Passage:
I haven’t done that in a long time but I pulled an allnighter today. From 9pm to 9am, working around the clock to fix the last bugs that spiff found. He couldn’t get to see Windows Media Connect. I remembered WMC didn’t seem to respond to M-SEARCH requests. Poking around the internet, I found out that actually it doesn’t respond to M-SEARCH requests issued from the same machine where WMC runs. So the whole Ssdp Proxy solution would work only if it was running on a different machine than WMC. So I was a little worried… But THEN I noticed something very strange. WMC would respond to M-SEARCH requests issued from the same machine when using Intel UPnP Sniffer in unicast mode. Somehow, the UPnPHost service had a bug that could help me!
After a few hours of debugging, I figured out that I was not setting the Host header on my SSDP packets and that UPnPHost was requiring it. After I added it (and it needed to be 239.255.255.250:1900 regardless of the destination), it worked fine. But the most amazing thing about it is that SsdpProxy is NOT required anymore! The xbox can send directly on port 1900 in unicast and wmc will respond to it (as long as it’s the only one listening on that port on the machine of course).
This is very exciting stuff. You don’t even need to set the port in the sources.xml anymore. Actually you don’t even need to add anything. XBMC has got a cool feature that lets you add new Network Locations from within xbmc, including upnp now thanks to spiff. He must have thought I was an idiot cause I couldn’t figure out what he was talking about (root bookmark, add network location, huh?).
Big thanks to spiff also for letting me become an official dev on the xbmc team. I got to meet pike, Donno, DeanPerry (aka C-Quel), jmarshall & Sollie so far. Very nice people. I’ll try to help as much as I can and not f*ck up the repo.
Long live XBMC.
Oh and it looks like the xbmc forums have been updated already about the subject ;-).

Activities:
[1] Write out the part of the blog post from "This is very" up to and including "network location, huh?).", word for word.
[2] According to the blog post, what value did the Host header on the SSDP packets need to have?
Answer using only the blog post above.

Entries supplied:

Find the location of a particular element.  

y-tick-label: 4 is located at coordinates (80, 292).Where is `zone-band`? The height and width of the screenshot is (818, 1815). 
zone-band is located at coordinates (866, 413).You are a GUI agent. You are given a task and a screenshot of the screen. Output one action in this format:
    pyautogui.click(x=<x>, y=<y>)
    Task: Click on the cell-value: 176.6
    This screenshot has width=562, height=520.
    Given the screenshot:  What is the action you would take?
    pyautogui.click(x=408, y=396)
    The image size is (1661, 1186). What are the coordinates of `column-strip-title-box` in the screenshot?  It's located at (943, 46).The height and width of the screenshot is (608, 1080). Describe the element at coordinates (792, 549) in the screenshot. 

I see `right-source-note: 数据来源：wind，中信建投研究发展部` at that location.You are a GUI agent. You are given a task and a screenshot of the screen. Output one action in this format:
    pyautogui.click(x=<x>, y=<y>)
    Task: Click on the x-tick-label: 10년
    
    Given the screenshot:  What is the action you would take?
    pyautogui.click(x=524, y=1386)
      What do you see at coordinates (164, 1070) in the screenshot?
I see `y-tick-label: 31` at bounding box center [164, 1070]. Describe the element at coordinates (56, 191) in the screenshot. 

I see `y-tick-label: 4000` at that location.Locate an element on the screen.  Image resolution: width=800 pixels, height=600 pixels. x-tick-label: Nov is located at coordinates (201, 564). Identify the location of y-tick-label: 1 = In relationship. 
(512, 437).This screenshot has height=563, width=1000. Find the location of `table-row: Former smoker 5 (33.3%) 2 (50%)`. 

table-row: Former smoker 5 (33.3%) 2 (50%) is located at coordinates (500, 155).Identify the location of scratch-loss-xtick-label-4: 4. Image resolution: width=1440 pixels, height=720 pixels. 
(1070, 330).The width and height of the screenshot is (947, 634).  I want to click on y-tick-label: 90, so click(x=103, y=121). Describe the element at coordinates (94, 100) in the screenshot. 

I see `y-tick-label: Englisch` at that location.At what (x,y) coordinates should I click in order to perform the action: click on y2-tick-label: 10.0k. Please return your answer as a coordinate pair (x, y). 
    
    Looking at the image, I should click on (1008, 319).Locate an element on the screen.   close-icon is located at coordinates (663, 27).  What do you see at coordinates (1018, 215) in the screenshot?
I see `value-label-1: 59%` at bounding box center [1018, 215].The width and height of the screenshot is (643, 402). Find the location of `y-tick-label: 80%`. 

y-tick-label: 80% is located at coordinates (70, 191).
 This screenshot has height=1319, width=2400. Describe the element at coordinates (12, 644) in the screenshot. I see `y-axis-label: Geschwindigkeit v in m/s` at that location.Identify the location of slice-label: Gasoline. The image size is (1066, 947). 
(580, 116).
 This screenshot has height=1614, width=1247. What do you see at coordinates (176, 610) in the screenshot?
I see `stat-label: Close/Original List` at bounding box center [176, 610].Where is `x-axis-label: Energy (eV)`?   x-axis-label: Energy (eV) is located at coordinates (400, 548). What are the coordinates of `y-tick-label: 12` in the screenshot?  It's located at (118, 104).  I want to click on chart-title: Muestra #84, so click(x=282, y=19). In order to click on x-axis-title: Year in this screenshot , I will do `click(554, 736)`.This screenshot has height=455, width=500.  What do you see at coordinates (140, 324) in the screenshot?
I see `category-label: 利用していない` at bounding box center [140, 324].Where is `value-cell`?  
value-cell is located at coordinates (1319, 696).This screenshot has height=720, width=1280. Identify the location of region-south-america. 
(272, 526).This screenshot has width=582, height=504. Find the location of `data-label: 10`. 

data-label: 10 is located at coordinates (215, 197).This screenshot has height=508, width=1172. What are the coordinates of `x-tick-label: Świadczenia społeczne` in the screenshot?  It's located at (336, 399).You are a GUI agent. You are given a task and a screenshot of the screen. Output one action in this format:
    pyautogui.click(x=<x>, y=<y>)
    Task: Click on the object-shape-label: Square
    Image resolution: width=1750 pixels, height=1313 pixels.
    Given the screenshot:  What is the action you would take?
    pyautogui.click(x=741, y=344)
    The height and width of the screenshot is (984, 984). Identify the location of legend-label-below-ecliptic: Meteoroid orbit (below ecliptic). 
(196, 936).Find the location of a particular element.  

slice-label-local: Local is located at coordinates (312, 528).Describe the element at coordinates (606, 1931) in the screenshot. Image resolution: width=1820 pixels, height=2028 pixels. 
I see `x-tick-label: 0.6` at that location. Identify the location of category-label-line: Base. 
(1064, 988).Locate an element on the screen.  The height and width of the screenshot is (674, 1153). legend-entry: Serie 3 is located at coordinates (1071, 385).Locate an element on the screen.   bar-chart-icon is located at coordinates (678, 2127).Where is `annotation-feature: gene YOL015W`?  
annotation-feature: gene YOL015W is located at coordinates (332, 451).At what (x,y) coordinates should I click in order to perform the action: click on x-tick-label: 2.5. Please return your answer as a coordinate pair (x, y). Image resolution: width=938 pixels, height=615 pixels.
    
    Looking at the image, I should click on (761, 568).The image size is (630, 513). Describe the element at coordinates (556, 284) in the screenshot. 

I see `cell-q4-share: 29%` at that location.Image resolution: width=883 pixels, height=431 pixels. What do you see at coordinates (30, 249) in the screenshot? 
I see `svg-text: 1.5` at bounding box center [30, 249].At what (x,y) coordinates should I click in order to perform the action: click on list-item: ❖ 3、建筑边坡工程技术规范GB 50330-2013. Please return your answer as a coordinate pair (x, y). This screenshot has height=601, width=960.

Solution set:
[1]
This is very exciting stuff. You don’t even need to set the port in the sources.xml anymore. Actually you don’t even need to add anything. XBMC has got a cool feature that lets you add new Network Locations from within xbmc, including upnp now thanks to spiff. He must have thought I was an idiot cause I couldn’t figure out what he was talking about (root bookmark, add network location, huh?).

[2] 239.255.255.250:1900, regardless of the destination.